BYU senior forward Jasmine Moody said that having a shot-blocker behind you allows you to be more decisive defensively.

“Since Sara is on the inside, we can really pressure on the outside,” Moody said. “We know to funnel things to her and she’ll be there.”

Judkins said when his team locks in on the defensive end and gets those deflections, it makes things really tough for opposing offenses. Before Thursday’s win, BYU was No. 6 in the nation in field goal percentage defense as the Cougars allow opponents to shoot just 33.3 percent per game.

“This is probably one of the better defensive teams I’ve had,” Judkins said. “They believe in it, they are athletic and they are smart — and then we have length. Length in women’s basketball is big. Sara just takes the middle away and she closes out as well as any big I’ve had.”

One of the biggest keys when trying to get blocked shots is doing it without getting called for fouls.

“This team is smart,” Judkins said. “When you go through stuff and guard it, they are pretty good at it. We’ve gotten better at fundamentals and understanding what teams are doing. We are playing good and hopefully we can keep it up.”

Hamson said that’s something she’s worked on so she can stay in the game.

“I don’t try and foul ever,” Hamson said. “I back off if they start calling things but I try to start off aggressive and set a tone that opponents can’t just come and lay the ball up.
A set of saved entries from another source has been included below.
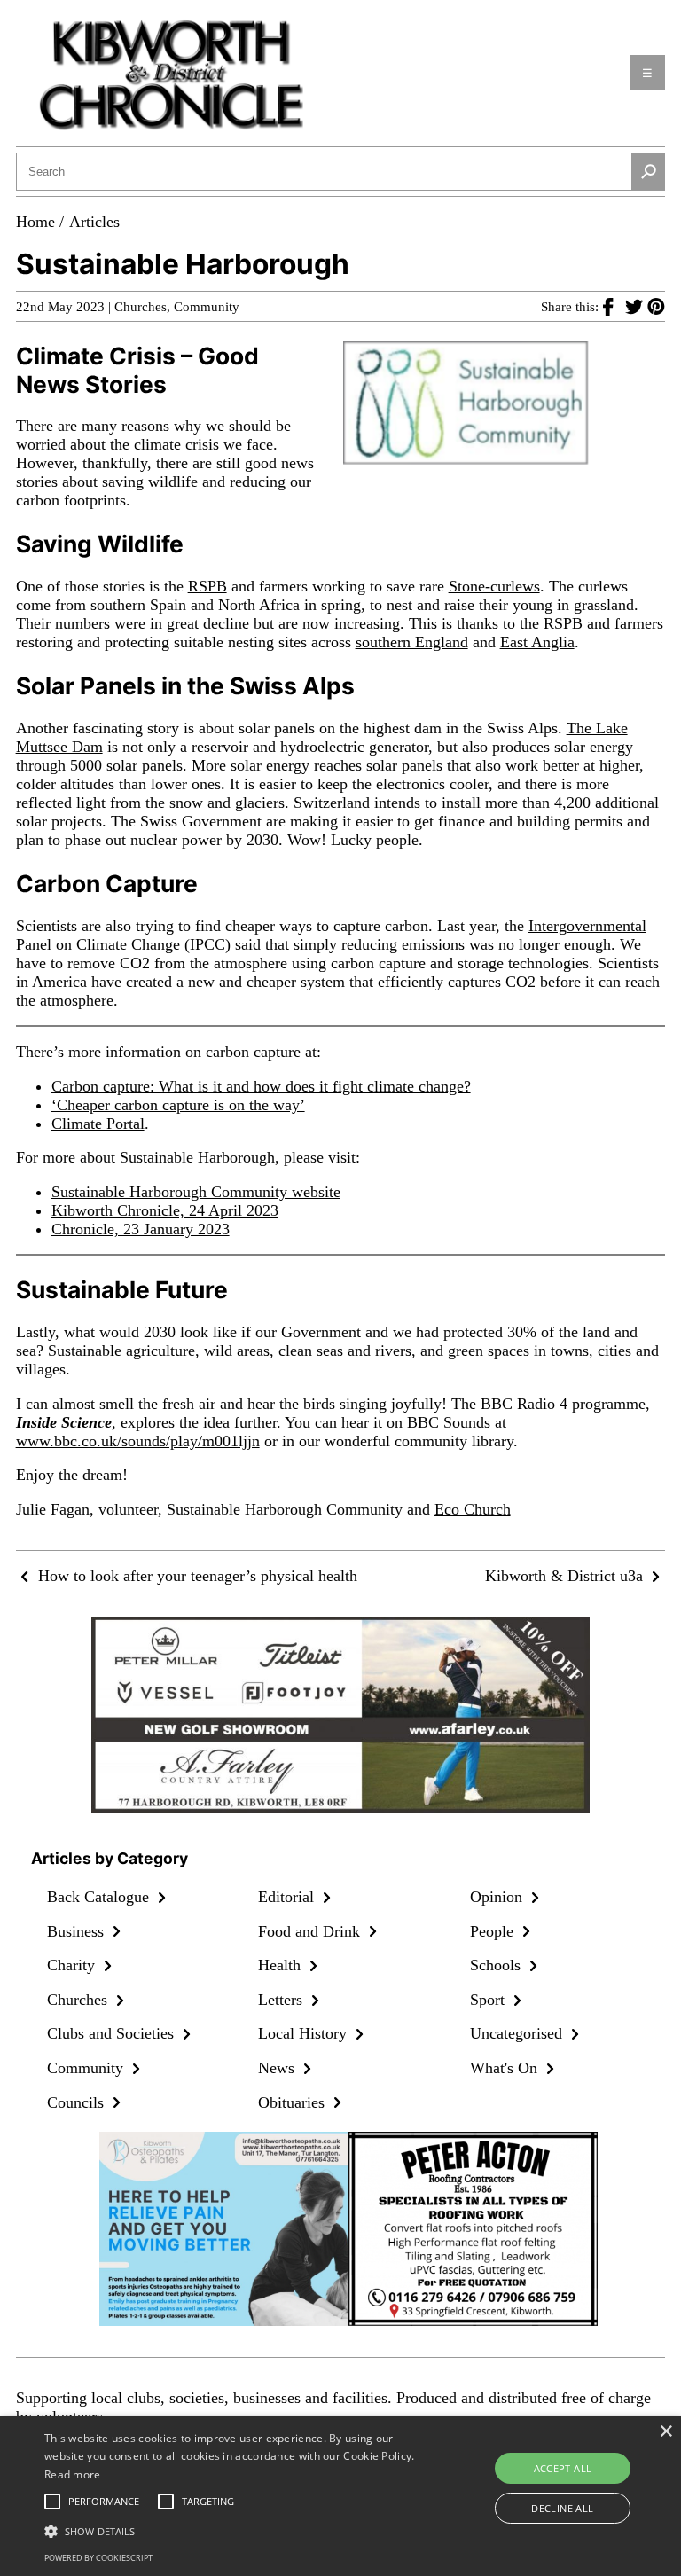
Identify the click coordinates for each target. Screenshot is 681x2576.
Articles (94, 222)
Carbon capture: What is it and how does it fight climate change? (261, 1086)
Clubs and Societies (112, 2033)
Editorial (288, 1897)
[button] (236, 2530)
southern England (412, 642)
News (278, 2068)
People (494, 1931)
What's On (506, 2068)
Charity (73, 1965)
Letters (282, 1999)
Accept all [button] (563, 2468)
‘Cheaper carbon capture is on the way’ (178, 1105)
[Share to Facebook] (614, 306)
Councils (77, 2102)
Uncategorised (518, 2033)
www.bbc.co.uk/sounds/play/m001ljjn (138, 1441)
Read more (72, 2474)
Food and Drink (311, 1931)
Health (281, 1965)
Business (77, 1931)
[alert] (340, 2496)
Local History (304, 2033)
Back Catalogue (100, 1897)
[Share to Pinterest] (656, 306)
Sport (489, 1999)
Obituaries (293, 2102)
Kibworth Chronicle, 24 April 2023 (164, 1210)
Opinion (498, 1897)
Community (206, 307)
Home (35, 222)
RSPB (207, 586)
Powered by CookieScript (98, 2558)
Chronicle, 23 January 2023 (140, 1229)
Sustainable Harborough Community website (195, 1192)
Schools (497, 1965)
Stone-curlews (494, 586)
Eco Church (472, 1509)
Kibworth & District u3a (566, 1576)
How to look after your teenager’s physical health (195, 1576)
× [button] (665, 2432)
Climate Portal (98, 1123)
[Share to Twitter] (636, 306)
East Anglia (537, 642)
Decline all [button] (562, 2508)
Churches (140, 307)
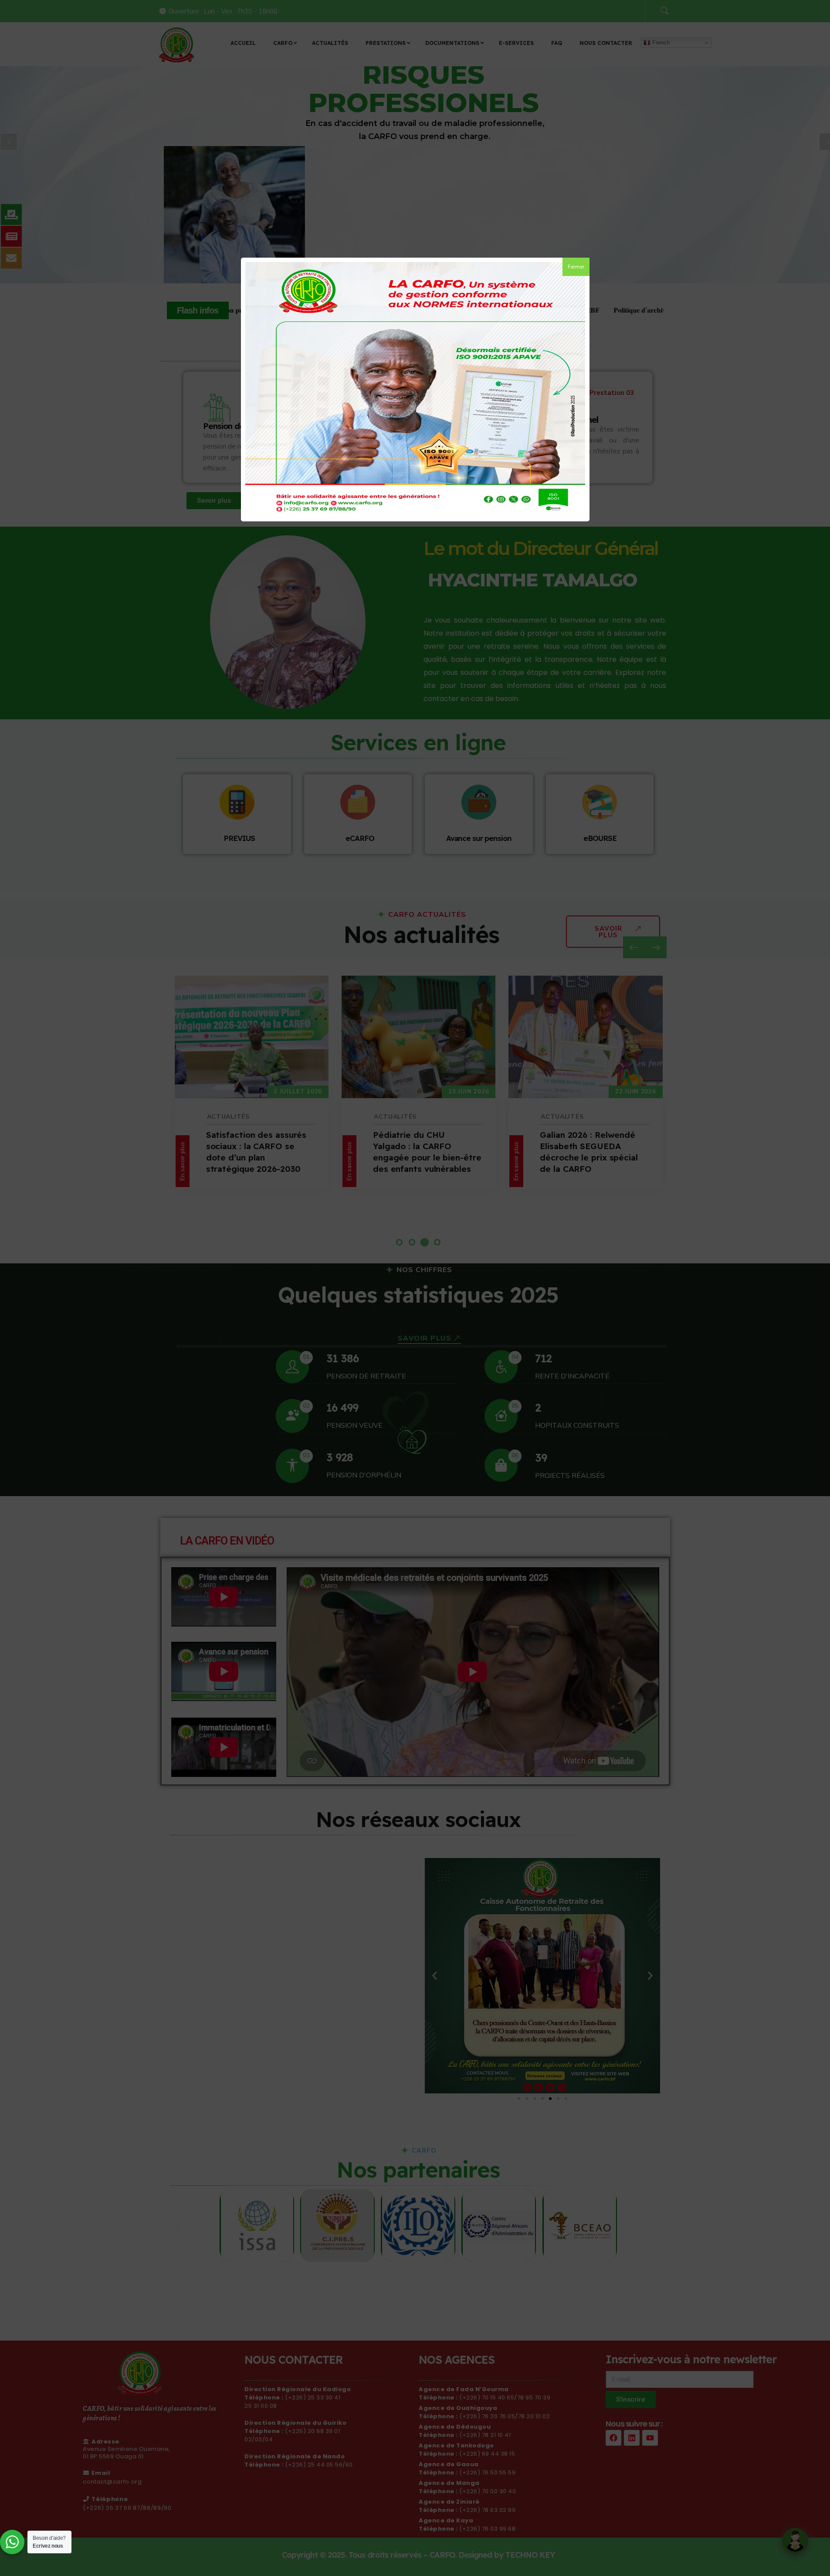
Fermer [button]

I do better when I move my feet”

BYU’s defense was able to keep up the Cougars comfortably in front even when the offense was struggling at times in Thursday’s win.

“When we play hard and have a good defensive possession, it sparks our offense,” Moody said. “We play off of our defense. We know sometimes we aren’t going to make our shots but we know if we come back and play defense aggressively, then we will get what we want offensively.”

Hamson added: “I think that defense helps with our trust in each other and the flow. If everyone helps each other, we move more as a unit.”

The home team trailed San Francisco 13-7 early in the second quarter before putting together a 22-4 run to seize control.

BYU ended up getting 11 points from Moody and 10 points from Hamson as part of a balanced scoring effort for the Cougars.

San Francisco senior Mikayla Williams scored 15 points to pace the Dons.

The Cougars (11-7, 6-2) continue their homestand as they host Santa Clara at 2 p.m Saturday at the Marriott Center in Provo.